[PROVIDED INFORMATION]
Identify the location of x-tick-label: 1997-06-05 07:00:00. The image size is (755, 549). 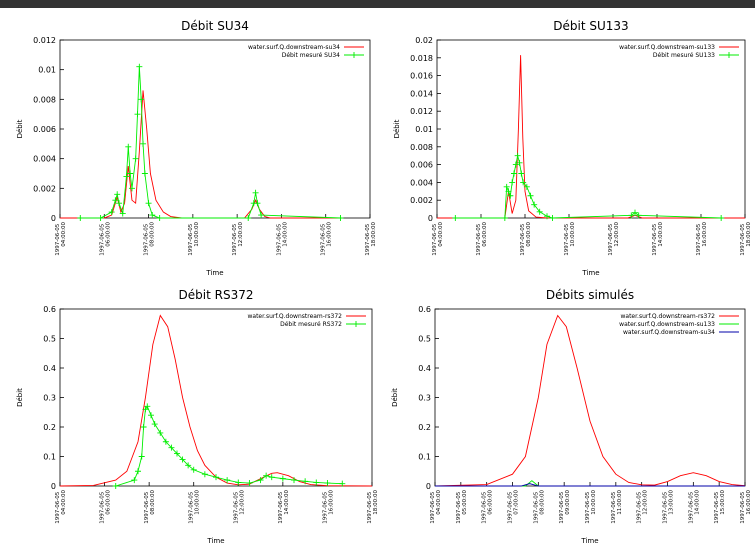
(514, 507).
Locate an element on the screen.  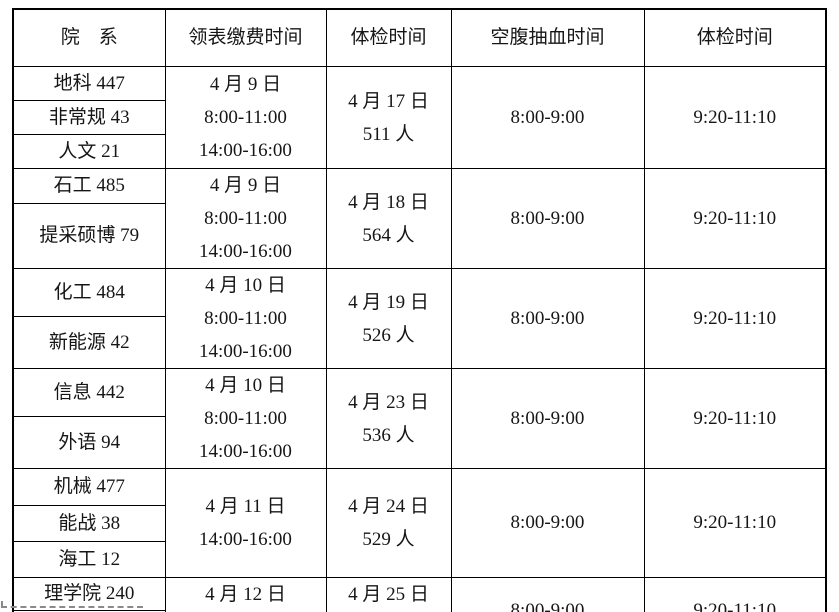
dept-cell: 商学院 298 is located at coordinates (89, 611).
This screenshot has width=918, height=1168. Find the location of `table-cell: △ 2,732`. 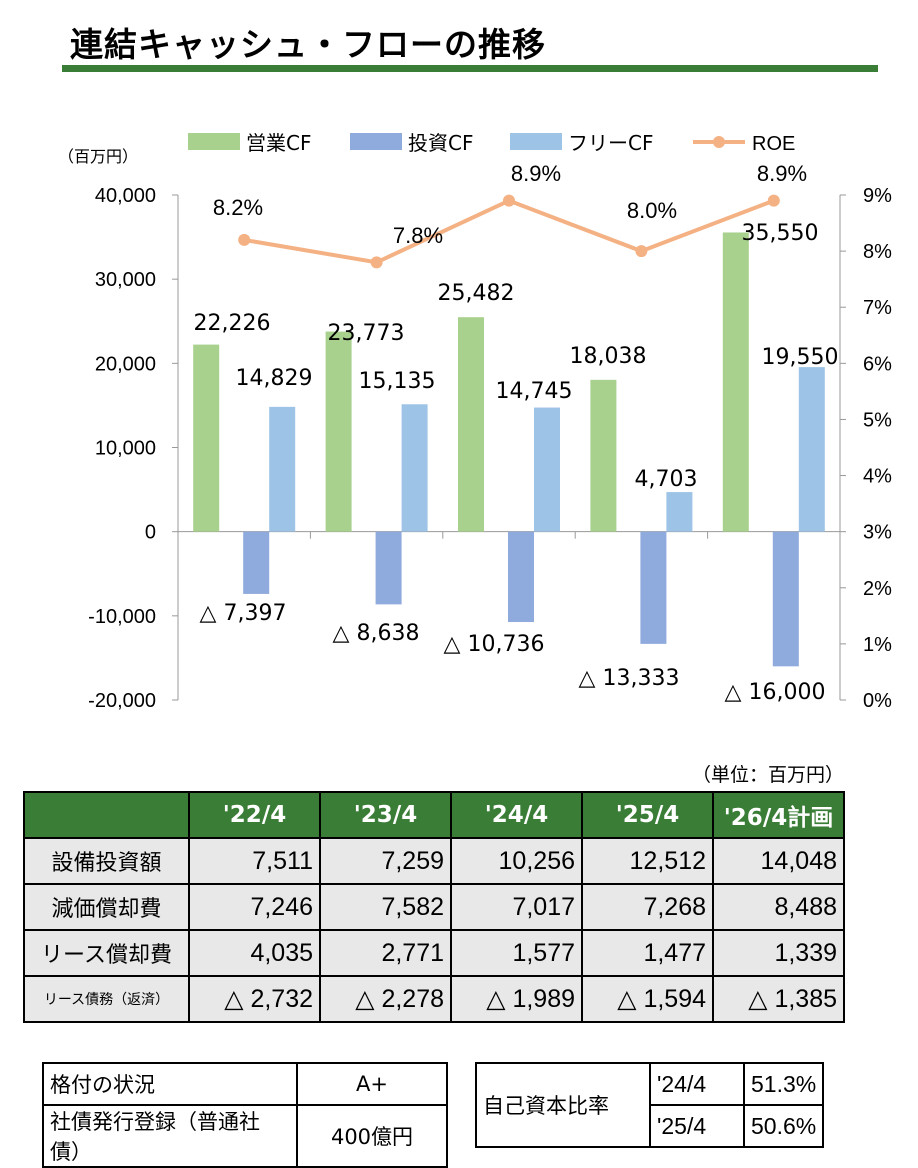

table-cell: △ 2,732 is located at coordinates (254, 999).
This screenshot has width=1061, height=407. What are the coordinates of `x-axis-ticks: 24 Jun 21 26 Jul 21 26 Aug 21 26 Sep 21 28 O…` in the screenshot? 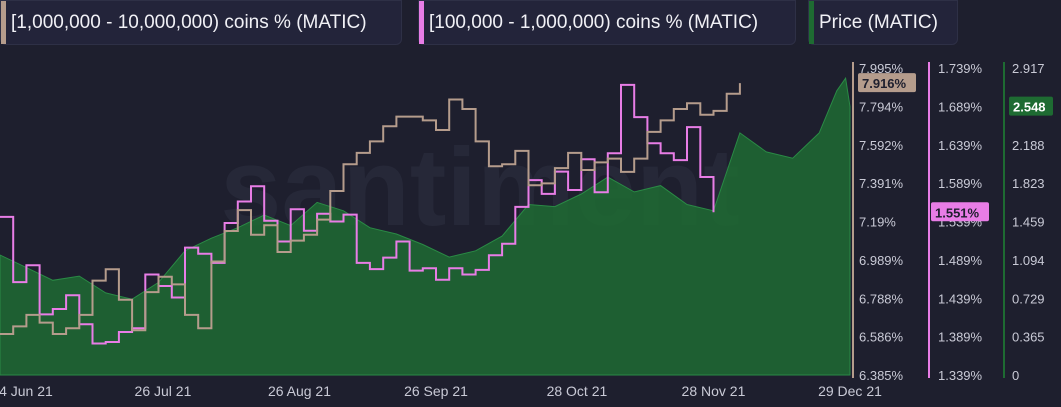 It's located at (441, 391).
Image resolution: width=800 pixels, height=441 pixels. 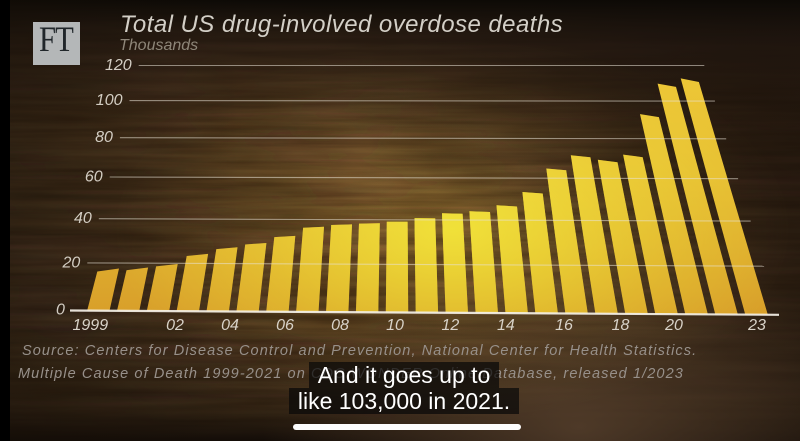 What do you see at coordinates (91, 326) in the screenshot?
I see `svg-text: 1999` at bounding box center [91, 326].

* * *

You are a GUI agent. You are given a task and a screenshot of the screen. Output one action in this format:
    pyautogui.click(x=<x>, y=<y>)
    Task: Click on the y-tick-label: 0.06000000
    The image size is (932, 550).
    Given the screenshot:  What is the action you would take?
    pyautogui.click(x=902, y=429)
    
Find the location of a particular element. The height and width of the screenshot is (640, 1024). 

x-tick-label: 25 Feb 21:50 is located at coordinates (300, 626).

---

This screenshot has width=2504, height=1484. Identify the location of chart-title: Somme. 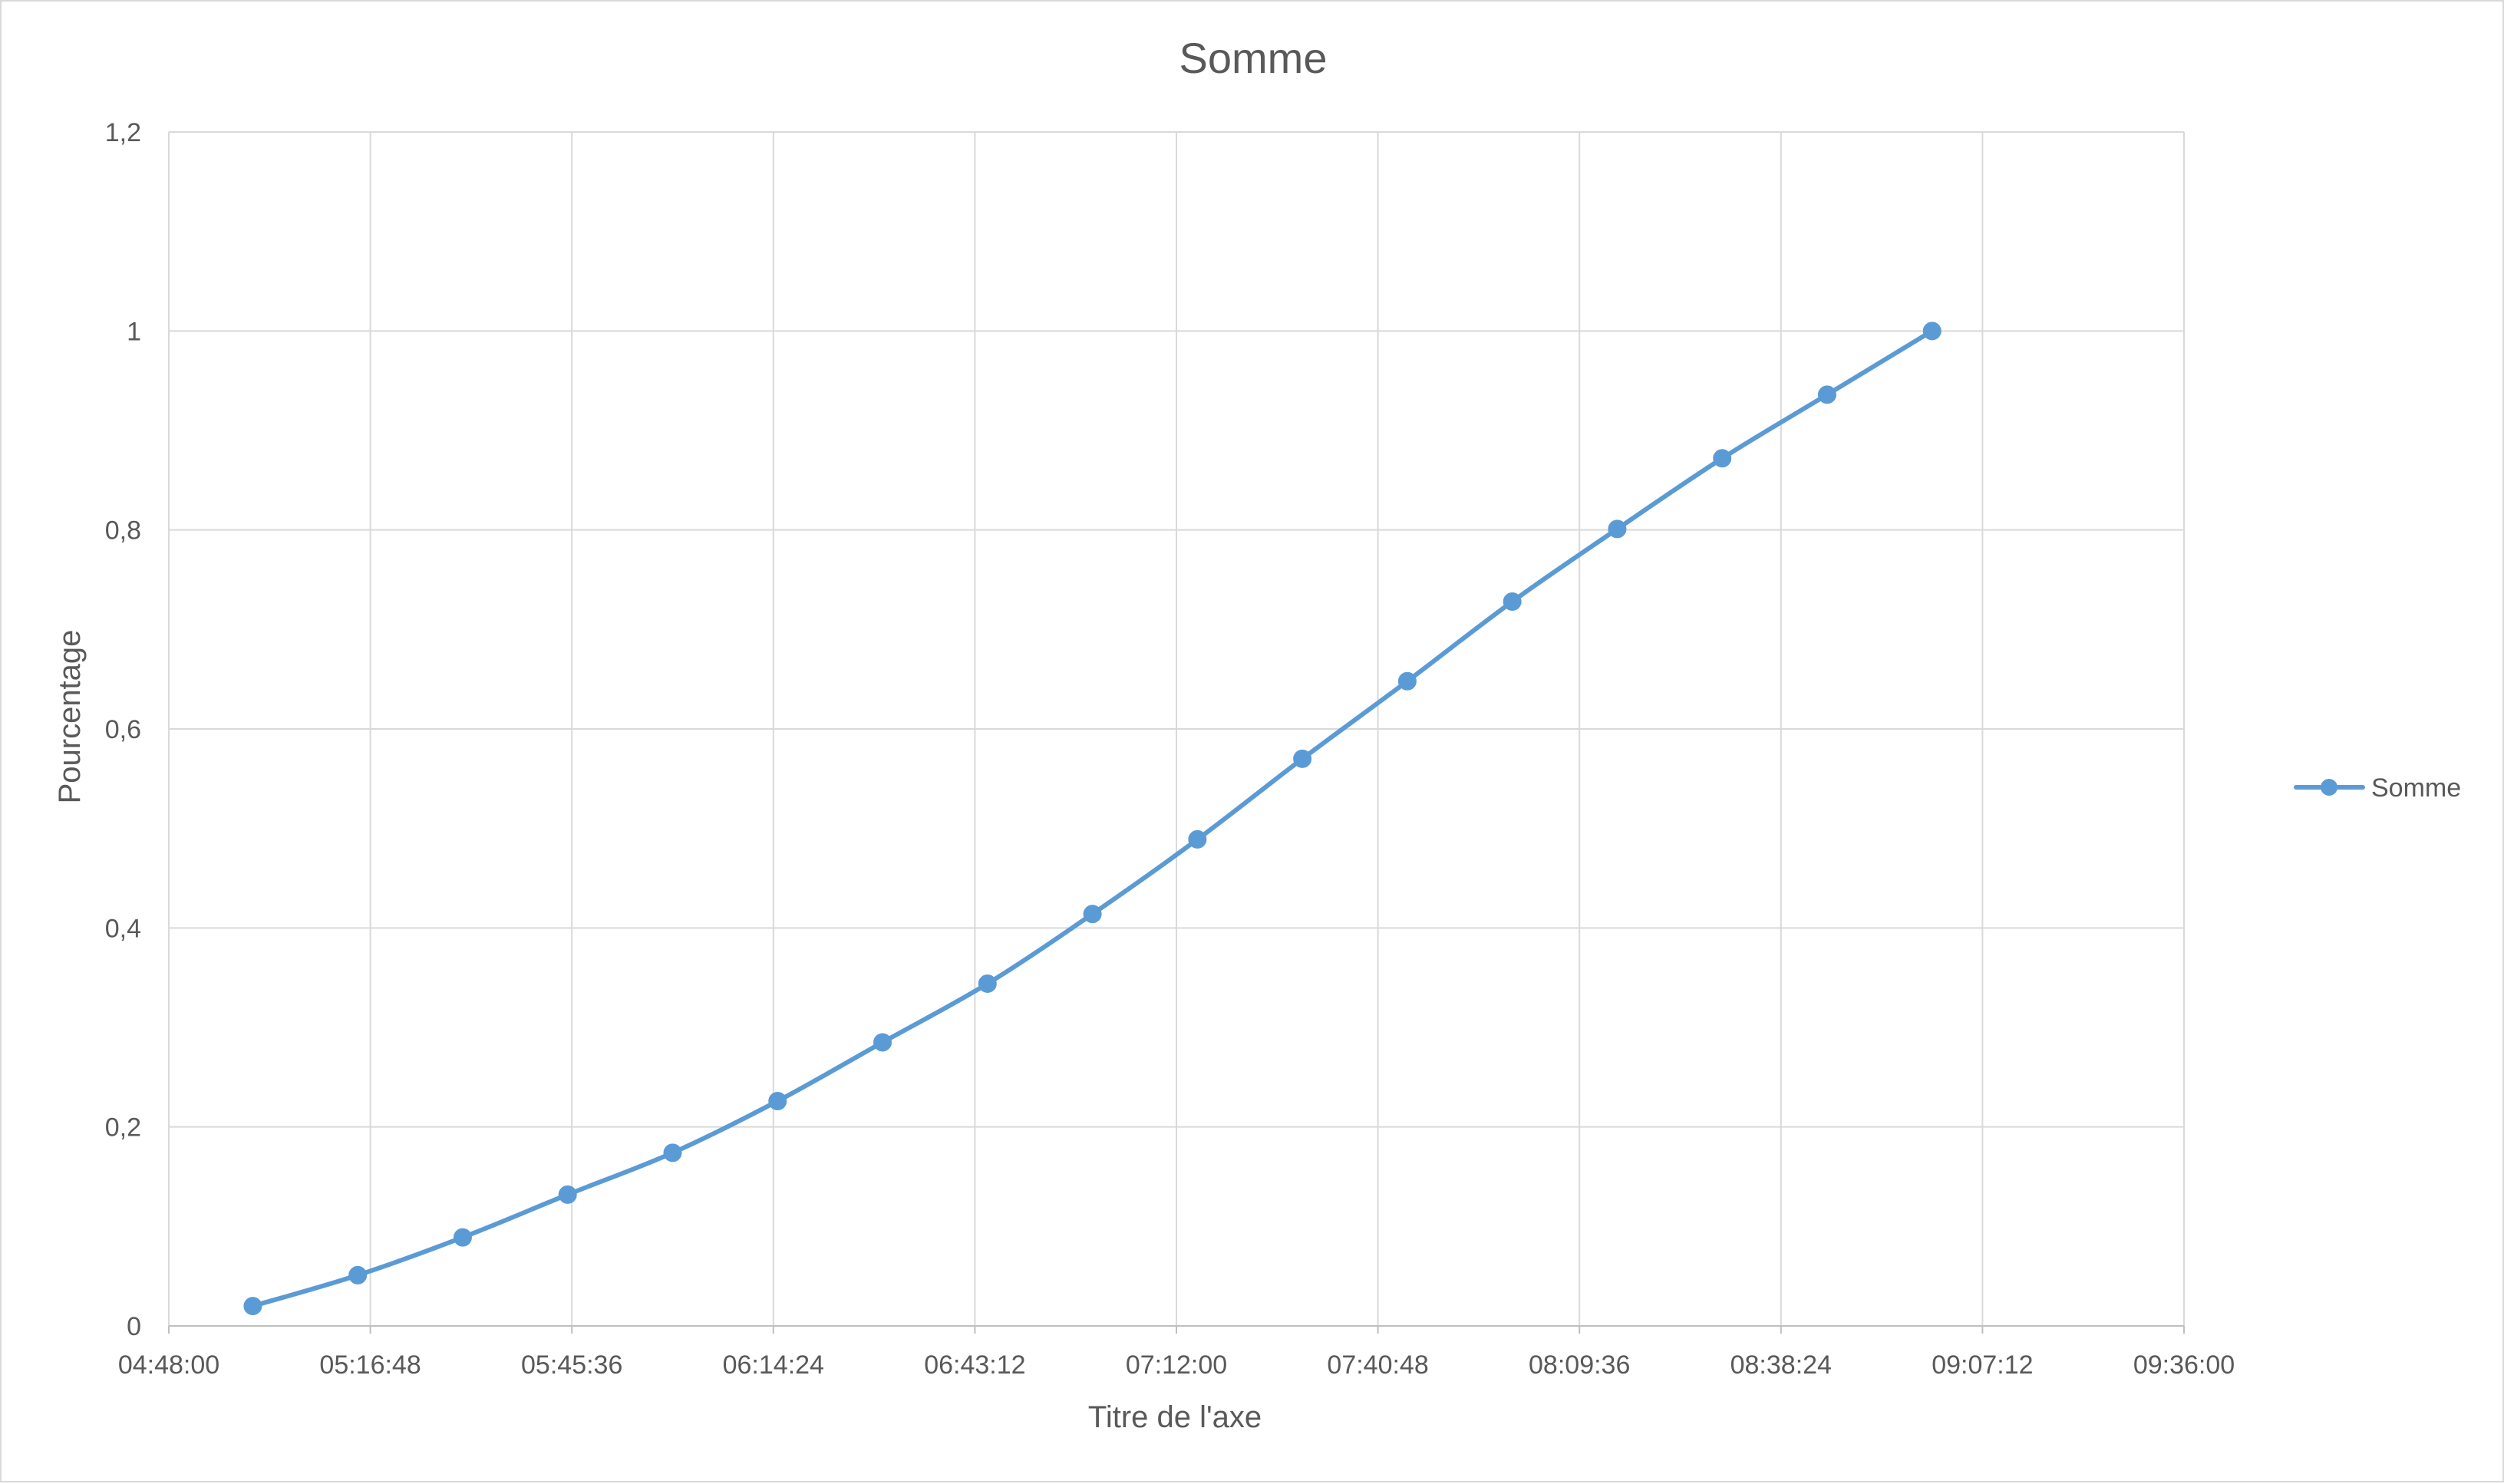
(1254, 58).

[EXERCISE REQUIREMENTS] Quote the material verbatim, starting with the line that contains "Identify the location of x-tick-label: 1997-06-05" and continuing through the line that contains "dept-cell: 商学院 298". Omit the pictures.

[TASK SOLUTION]
Identify the location of x-tick-label: 1997-06-05 07:00:00. The image size is (755, 549). 
(514, 507).
Locate an element on the screen.  
dept-cell: 商学院 298 is located at coordinates (89, 611).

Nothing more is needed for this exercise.